----- RECORDED INFORMATION -----
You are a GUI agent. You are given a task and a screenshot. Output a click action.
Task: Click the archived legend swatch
-----
----- RECORDED INFORMATION -----
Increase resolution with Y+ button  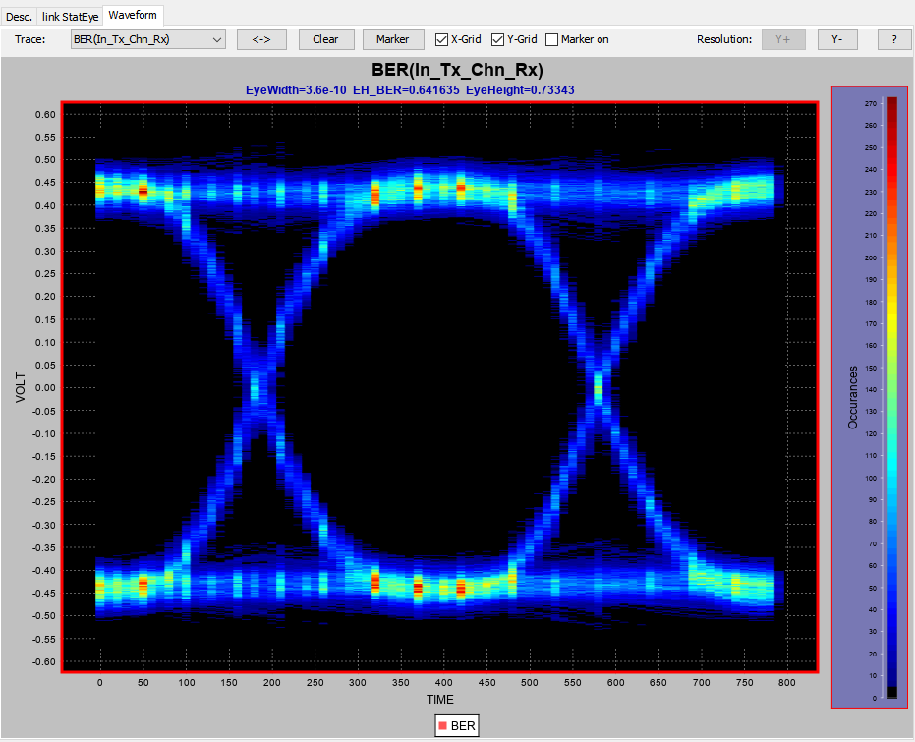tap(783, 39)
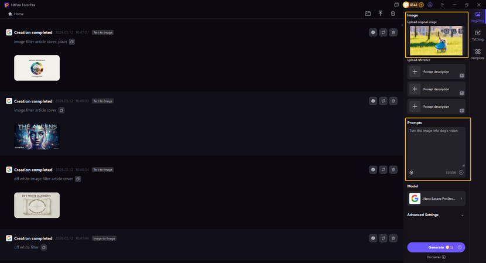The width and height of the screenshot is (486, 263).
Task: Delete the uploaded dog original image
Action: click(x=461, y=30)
-----
*YOUR ASSIGNMENT*. In the material above, locate the line containing "You are a GUI" and the line containing "Task: Click the archived legend swatch". Transcribe exactly those two lines and every line between them, and nothing more.

*REPLY TO THE EXERCISE*.
You are a GUI agent. You are given a task and a screenshot. Output a click action.
Task: Click the archived legend swatch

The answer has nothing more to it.